On Monday, during his New Year’s Day address to the nation, Suriname President Desi Bouterse announced that, beginning this month, his government will be moving to regularize the gold industry in Suriname’s interior, where Brazilians are among thousands of operators of illegal gold mines. The neighbouring South American republic has already established advisory commissions to draft policies aimed at eradicating illegal gold mining. The vast majority of the gold-mining operations in Suriname are illegal with the Canadian company IAM-Gold operating the only legal gold-mining operation in the country.
The source told Stabroek Business that it appeared that Suriname’s planned regularization of its gold industry “has to do with both safety considerations and with an eye on major foreign investments in the sector.” In November, seven miners were killed in a landslide at a mining pit at a location named Money Pit, southeast of the capital, Paramaribo.
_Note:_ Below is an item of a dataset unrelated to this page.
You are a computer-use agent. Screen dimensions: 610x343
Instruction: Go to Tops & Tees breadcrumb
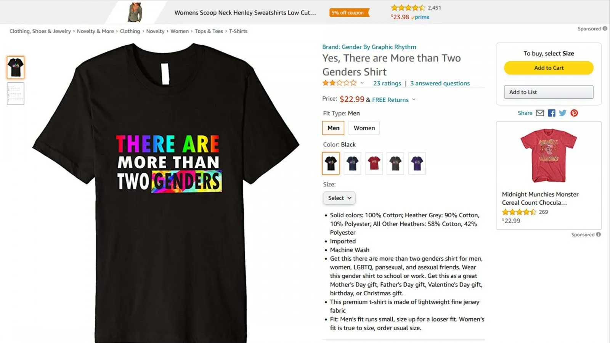pos(209,31)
On Monday, meanwhile, President Bouterse announced that his government will shortly be signing an agreement with Surgold, a joint venture operation that includes the US multinational Alcoa that will see the establishment of a second major gold mine in Suriname.
“It’s significant news for Suriname and if President Bouterse turns out to be serious about arresting the growth of illegal mining in Suriname, the illegal miners are bound to target Guyana where it is far easier to operate illegally. At the moment the Brazilians come and go pretty much as they please. In some mining regions they are pretty much accepted,” the mining sector source told Stabroek Business.
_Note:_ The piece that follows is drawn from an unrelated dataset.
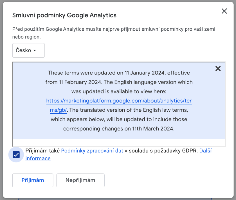Click the Smluvní podmínky Google Analytics heading

tap(64, 15)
In his address Bouterse specifically identified the first half of January as the period within which the authorities will be taking action to regularize the gold industry which action will reportedly include restoring the presence of government agencies in mining areas.
Just days after Bouterse’s announcement, Commissioner of the Guyana Geology and Mines Commission William Woolford disclosed that gold production for 2010 had closed at 308,000 ounces, confirming predictions made by the Guyana Gold and Diamond Miners Association (GGDMA) that production would top 300,000 ounces for the second consecutive year. This year’s gold output marks another successful year for the sector, buoyed by continually rising gold prices.
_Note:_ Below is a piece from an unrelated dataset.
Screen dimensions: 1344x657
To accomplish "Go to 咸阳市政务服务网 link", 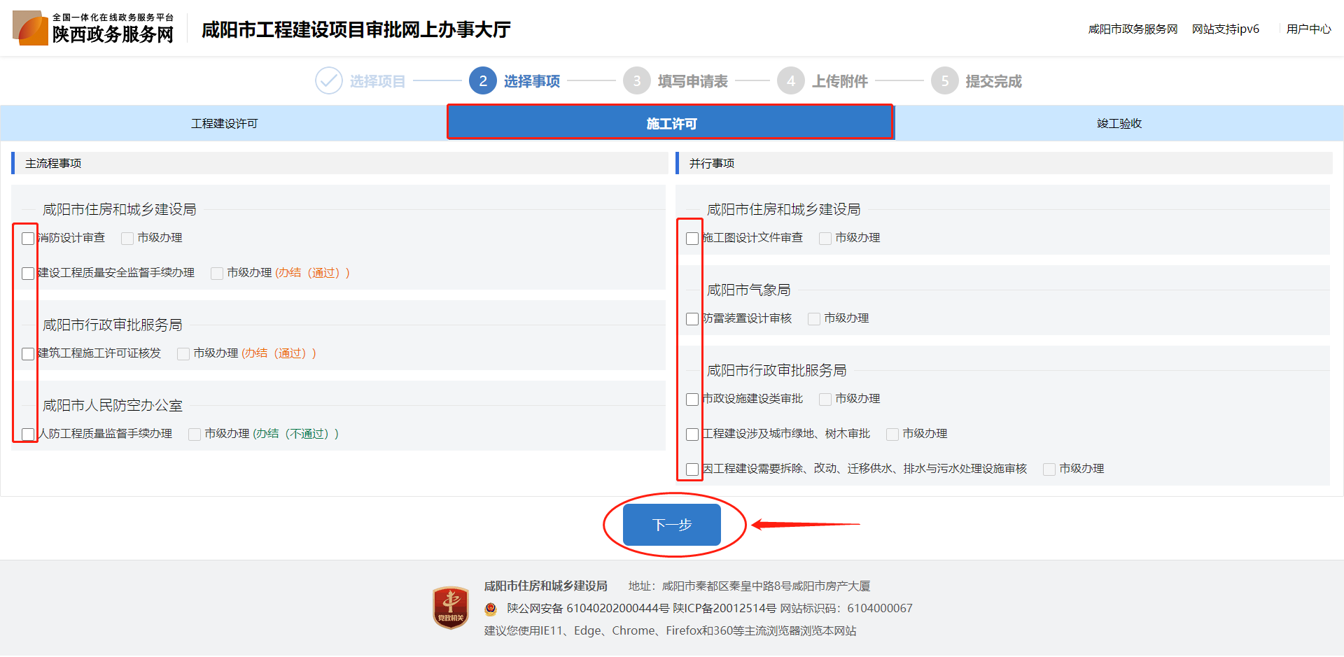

While Guyana has been spared such major mining mishaps as occurred in Suriname last November, the industry source told Stabroek Business that the financial attractions of the gold industry resulting out of high world market prices meant that small operators in the sector were more prepared to take risks that could result in disaster. “Unless we move to reduce those risks similar accidents could occur here.”
Asked whether an increase in the number of garimperos here could create tensions in the gold industry the source said that “for the moment, at least,” the sector was large enough to accommodate more miners “without controversy.” On the other hand, the source said, an increase in the number of small operators is likely to give rise to an increase in the already high level of environmental transgressions in the industry.
Government has moved to put new regulations in place in the mining sector here to bring mining operations into conformity with environmental practices relating to the use of mercury, among other things. Additionally, new mining regulations also seek to ensure conformity with the government’s Low Carbon Development Strategy. (LCDS)
Suriname has been known to face major problems with illegal mining and the indiscriminate use of mercury in the gold extraction process. Additionally, unwholesome environmental practices have left trails of craters and polluted forests behind.